HPC Smackdown: What is the Best Clustered File System?

Distributed vs. parallel? Emerging vs. stable? Join the discussion.

File systems, now there is a can a worms. Everyone has their favorite, yet no file system seems to do it all. There is also confusion about distributed file systems (like NFS) vs parallel file systems (like GPFS, Lustre, etc). And, what about the upcoming pNFS (parallel NFS) standard?

In case you need some background, check out our series on parallel file systems. (See part 1, part 2, part 3.)

So what is your opinion?

Comments on "HPC Smackdown: What is the Best Clustered File System?"


I completely agree, it is a can or worms–there is no single cluster file system today that solves all problems for every user. And no, this is not a rote fall-back to the HPC mantra “It Depends(TM)”, nor is this my favorite v. your favorite. The greatest impediment to anointing a One Best Cluster Filesystem are the diverse and usually contradictory requirements placed upon them.

In my own experience, I have yet to find any single cluster file system that was objectively close to “is usually a good answer”. A couple of years ago, we considered a filesystem for a very large-scale cluster supporting a huge number of readers of a single extremely large file, with each of the readers producing a unique output file. Oh, and we had to run multiple independent instances of this work-flow, so aggregate bandwidth and scalability were the primary concerns. After vetting the characteristics of the available solutions and running some highly focused benchmarks on likely contenders, we chose a storage cluster along with its specialized filesystem. In another case, a specialized filesystem was not acceptable–only NFS would do. We didn’t have a primary usage scenario to guide our selection process. We had to support a wide range of users running various HPC applications running on a cluster used for a wide variety of work, including benchmarking. A saving grace was that none of the applications were bottlenecked by either point-to-point or aggregate storage bandwidth; as an HPC cluster, latency was also not considered a key metric. A completely different solution, focusing on cost-effectiveness, capacity, and flexibility was implemented. Both of these very different implementations were placed in one organization. Trying to use either as a “standard” solution would have resulted in a failed implementation, wasted money, and a frustrated user community.

Back to the conflicting requirements, what are some of them?

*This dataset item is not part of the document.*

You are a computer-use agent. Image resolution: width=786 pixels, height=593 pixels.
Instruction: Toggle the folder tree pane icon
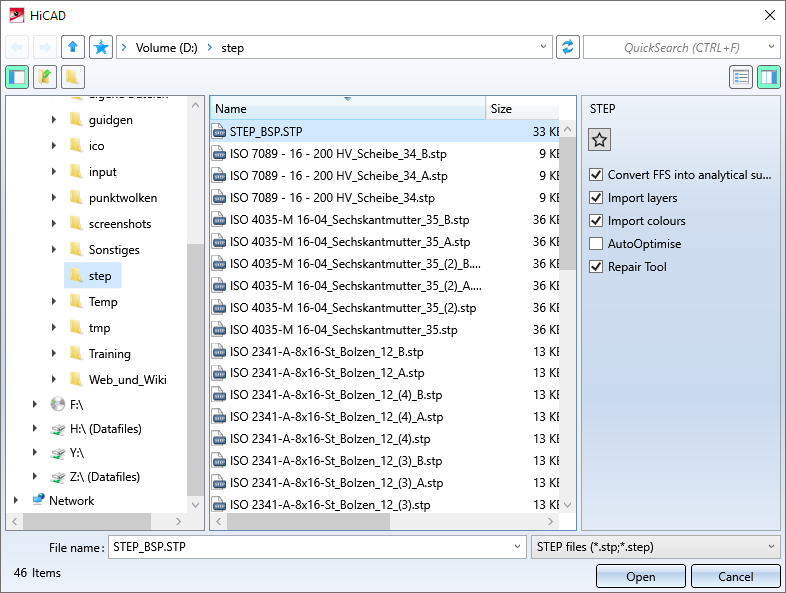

User access scenarios. Is there a single MPI program using MPI-IO? Are there multiple of these? Are there programs using conventional I/O? Are there a few very large files with many many readers? What about written files? Is concurrent write access required? Multiple-reader, single-writer? Are there tens, hundreds, thousands, or even tens of thousand of files?

File access patterns and I/O performance. Do large streaming sequential reads and writes dominate? Perhaps random I/O? The former stresses uncached bandwidth while the latter is more latency sensitive, measured in IOPS (I/O per second) by the storage providers. Is point-to-point storage bandwidth important? Alternatively, is cluster-wide aggregate bandwidth the key measure? Are you doing gigabytes of I/O against terabytes of files or are you doing terabytes of I/O against gigabytes of files? Hey, maybe you even read files backwards! Not a joke, IOzone has such a test to support at least one ISV application’s file access patterns.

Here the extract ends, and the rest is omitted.